┌──

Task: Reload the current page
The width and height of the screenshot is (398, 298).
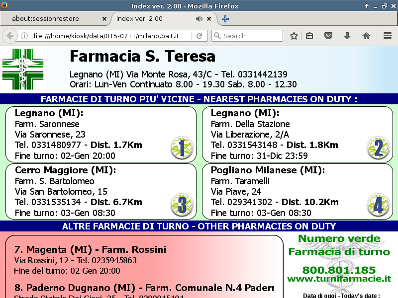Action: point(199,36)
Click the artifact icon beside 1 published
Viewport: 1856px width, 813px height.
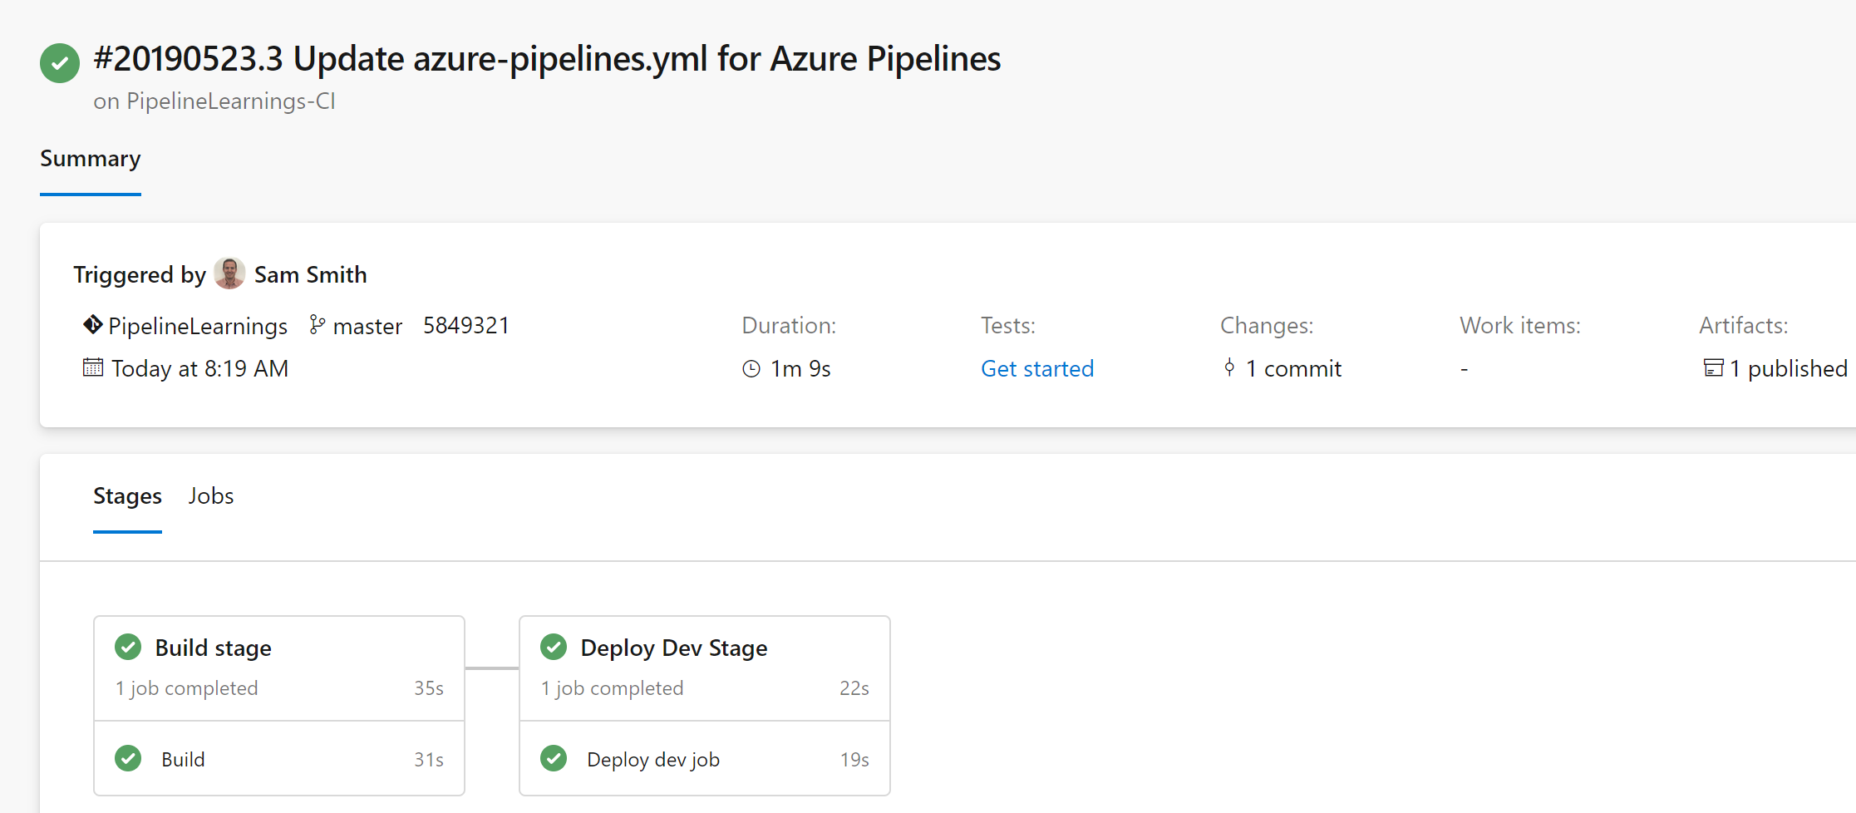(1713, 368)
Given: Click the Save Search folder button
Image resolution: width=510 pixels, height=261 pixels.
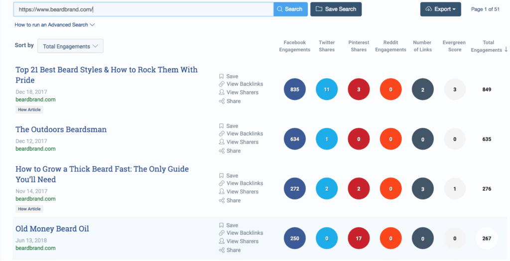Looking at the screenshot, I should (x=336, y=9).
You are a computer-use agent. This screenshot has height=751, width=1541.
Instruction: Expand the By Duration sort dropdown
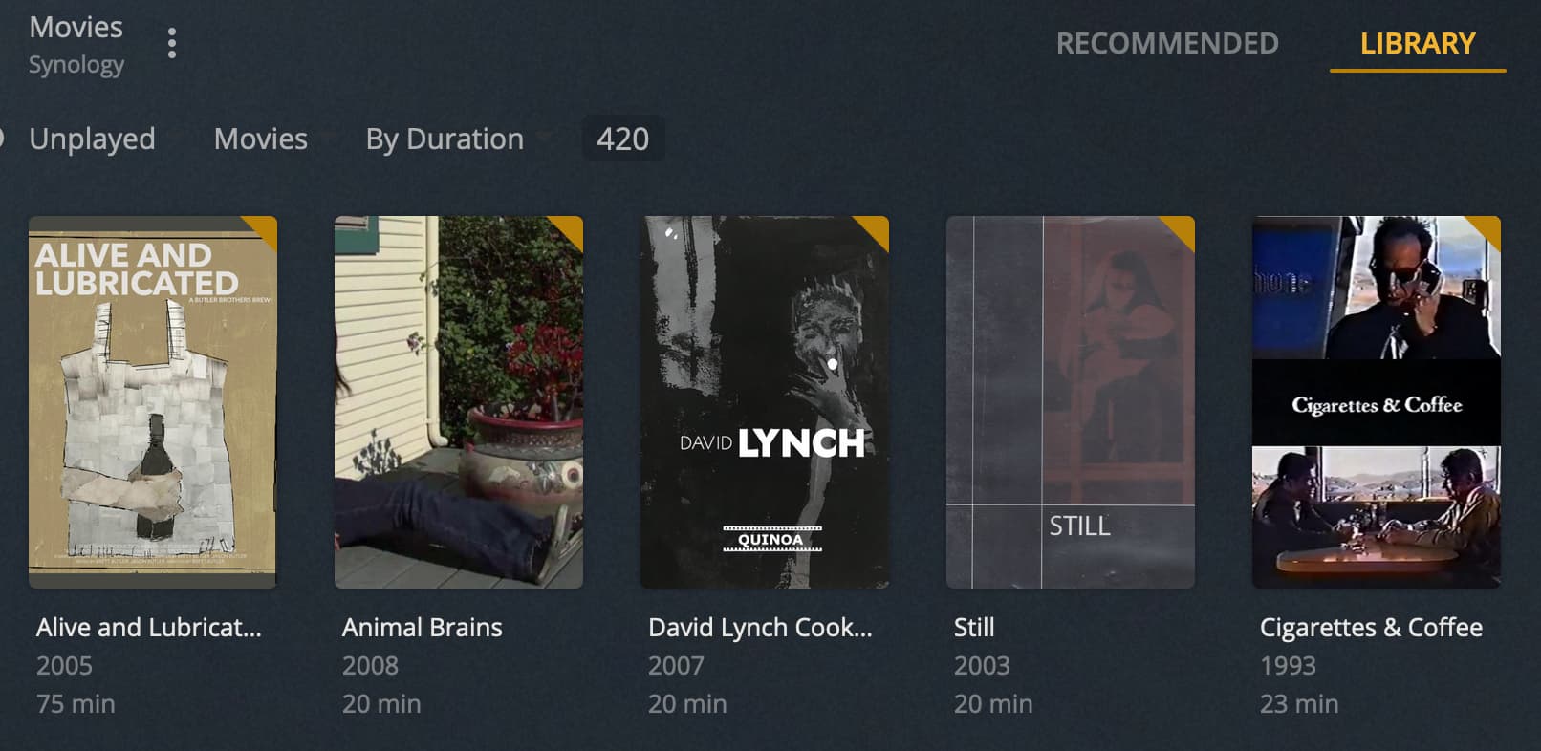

└──

TASK PROMPT ▸
Reproduce the data word for word, from the line containing "Given: Click the Save Search folder button" through the end of the data, including both ends and leaving out the pictures.

THE RESULT ▸
Given: Click the Save Search folder button
Image resolution: width=510 pixels, height=261 pixels.
Looking at the screenshot, I should (x=336, y=9).
You are a computer-use agent. This screenshot has height=751, width=1541.
Instruction: Expand the By Duration sort dropdown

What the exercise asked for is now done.